To create and manage SNAT rules:
- Click 'Firewall' > 'SNAT' in the left-hand menu.
The interface displays all
current SNAT rules and allows you to create new rules.
SNAT Table - Column Descriptions |
|
---|---|
Column |
Description |
# |
ID number of the rule. Translation is applied based on the first matching rule in the list, regardless of other matching rules that follow. |
Source |
The firewall object containing the IP address, IP address range or subnet of the host(s) from which the traffic originates. |
Destination |
The interface through which traffic is directed to the external network. |
Service |
The protocol and port used by the traffic. |
NAT to |
The address to which this traffic should be redirected. |
Remark |
A short description of the rule. |
Rule ID |
A unique identifier for the SNAT rule.
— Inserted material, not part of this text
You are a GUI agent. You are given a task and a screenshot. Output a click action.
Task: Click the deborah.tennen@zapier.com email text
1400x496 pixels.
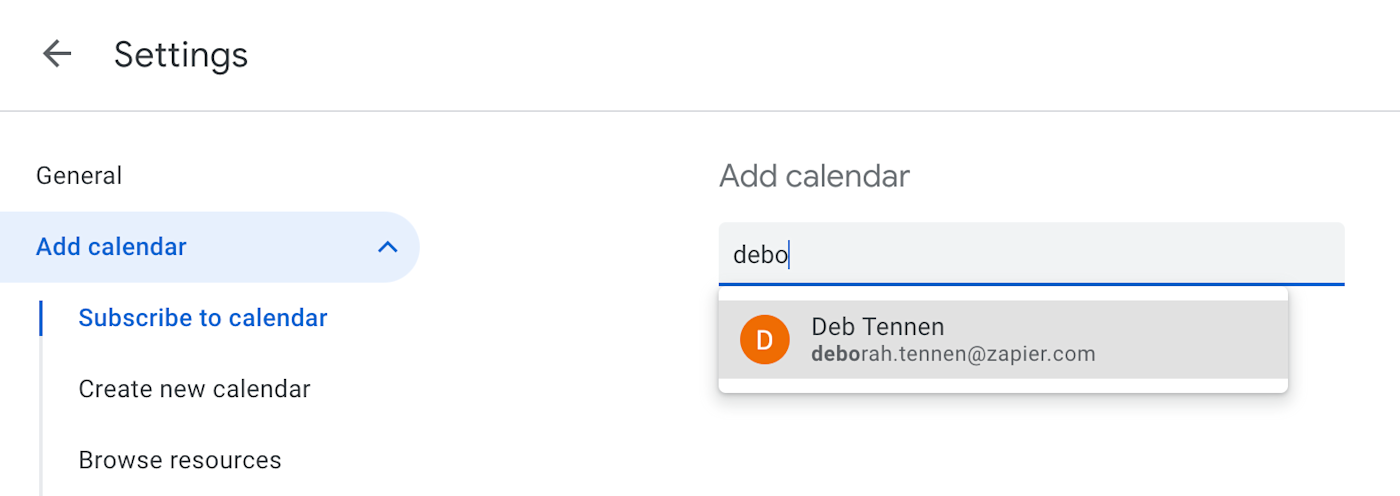(x=953, y=354)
This helps identify the rule in the back-end of the console. |
Actions |
Controls for managing the rule. - Enable or disable the rule. - Edit rule parameters. The 'Edit' interface is similar to the 'Add/Update Rule' interface. - Removes the rule. |
To create an SNAT rule
- Click 'Firewall' > 'SNAT' on the left menu
- Click 'Add New SNAT Rule'. The 'Add/Update Rule' dialog will open:
General Settings:
- Enabled - Leave this checkbox selected if you want the rule to be activated after saving.
- Source – Firewall Address object/object group from which traffic originates. Select the required object from the drop-down menu.
- Destination – Specify the interface / firewall address object / object group to which traffic is sent.
See 'Manage Firewall Address Objects' to find out how to create address objects.
- Service / Protocol / Destination Port - Select the type of service hosted by the source, its protocol and ports.
- NAT - Choose whether or not to apply network address translation. The options available are:
- No NAT - Network Address Translation will not be applied
- Map Network- All IPs from the source subnet will be statically mapped to another network of the same size. Specify the subnet to which the IPs are to be mapped in the textbox at the right.
- NAT (to Source Address) - Traffic will be directed to the address you select from the 'To source address' drop-down.
- Remark - Enter a short description of the rule (optional). The description will appear in the 'Remark' column of the respective rule
- Position - Set the priority of the rule among the rules listed in the rules interface. The rules are processed in the order they appear on the list.
- Click 'Save'. The new SNAT rule will be created and applied to the selected organization or device.